**PROBLEM DETAILS**: List every line of the records below that contains the string "star". Treat the match as case-sensitive.
┌──
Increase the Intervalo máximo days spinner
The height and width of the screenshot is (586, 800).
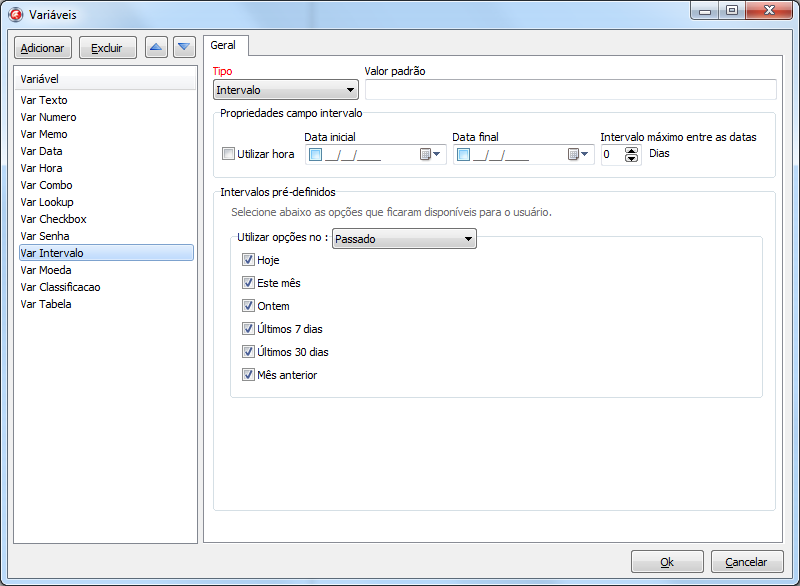click(x=631, y=150)
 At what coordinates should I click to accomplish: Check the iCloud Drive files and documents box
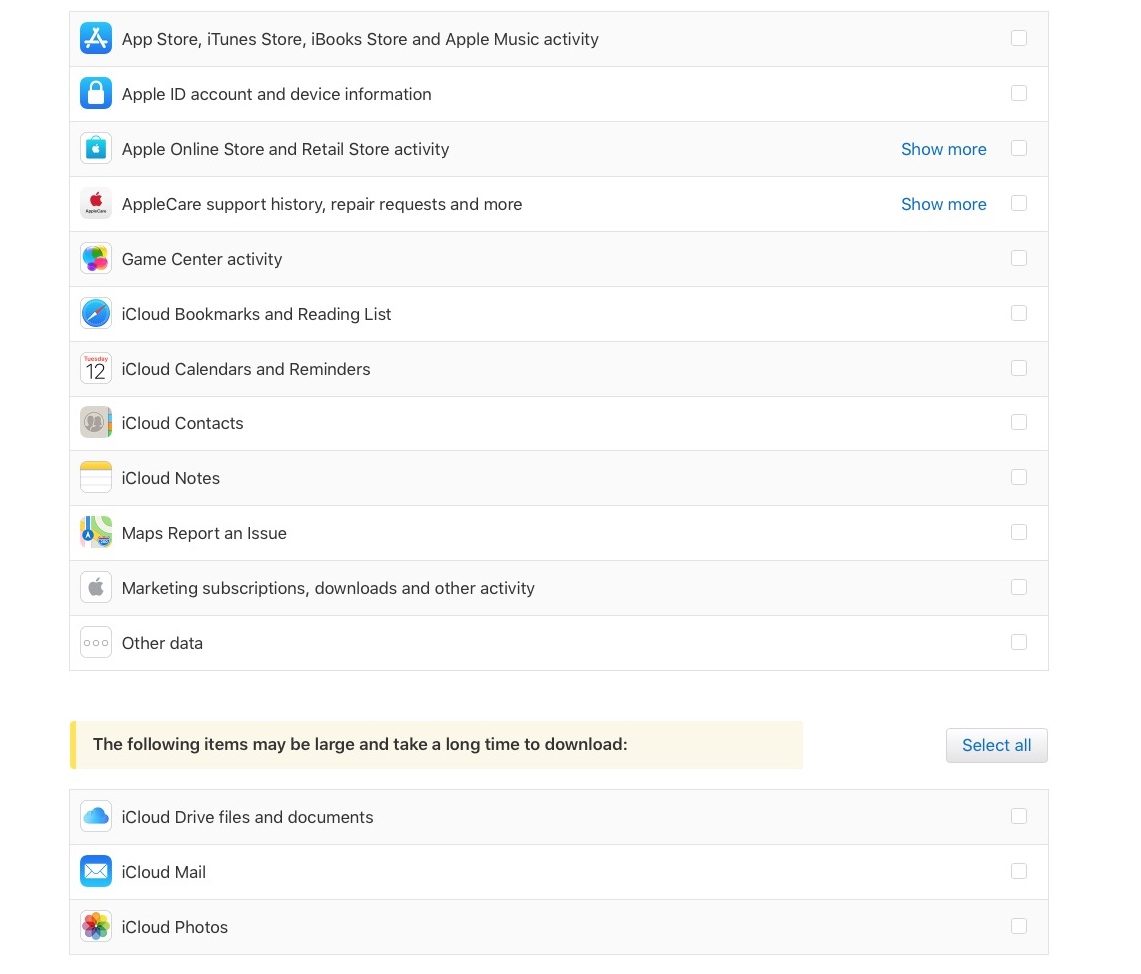[x=1018, y=816]
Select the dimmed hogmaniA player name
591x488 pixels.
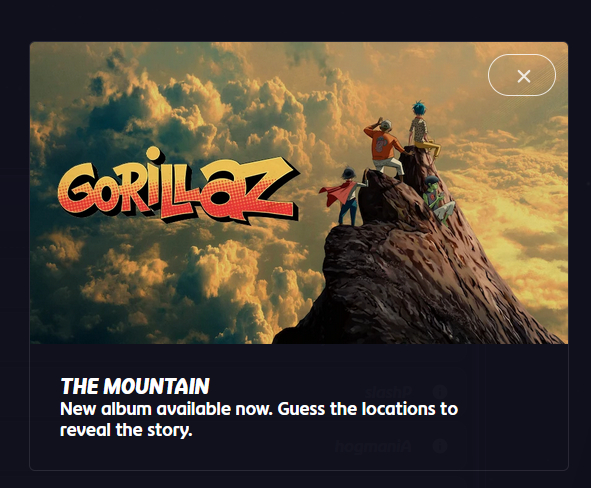coord(373,447)
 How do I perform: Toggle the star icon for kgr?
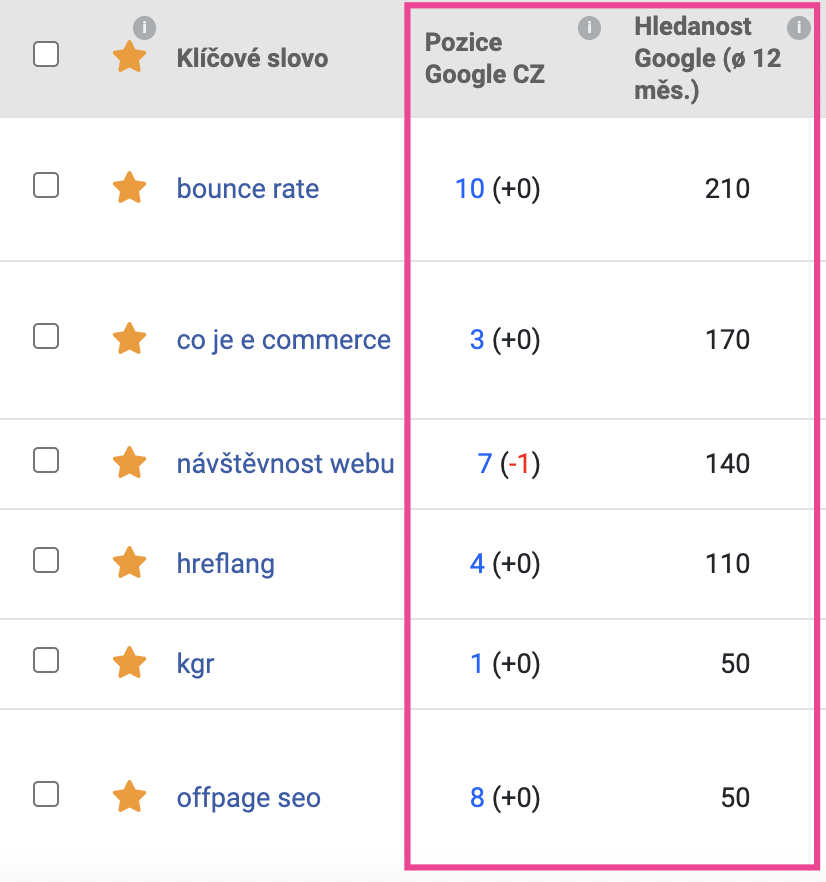point(129,662)
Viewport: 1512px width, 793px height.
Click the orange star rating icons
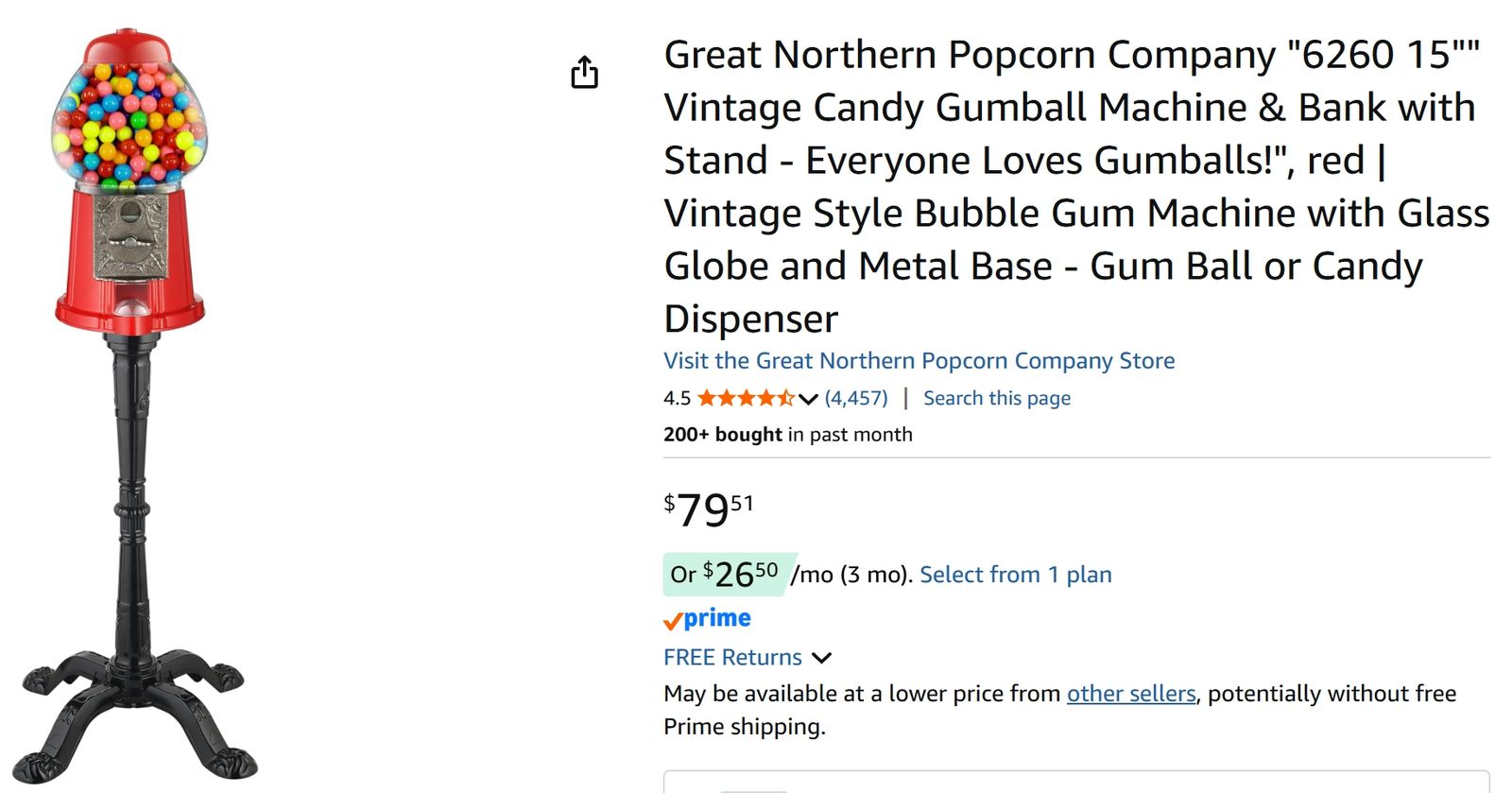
└──
**RIGHT ANSWER**:
 How do I perform: Toggle the star icon for kgr?
Click the orange star rating icons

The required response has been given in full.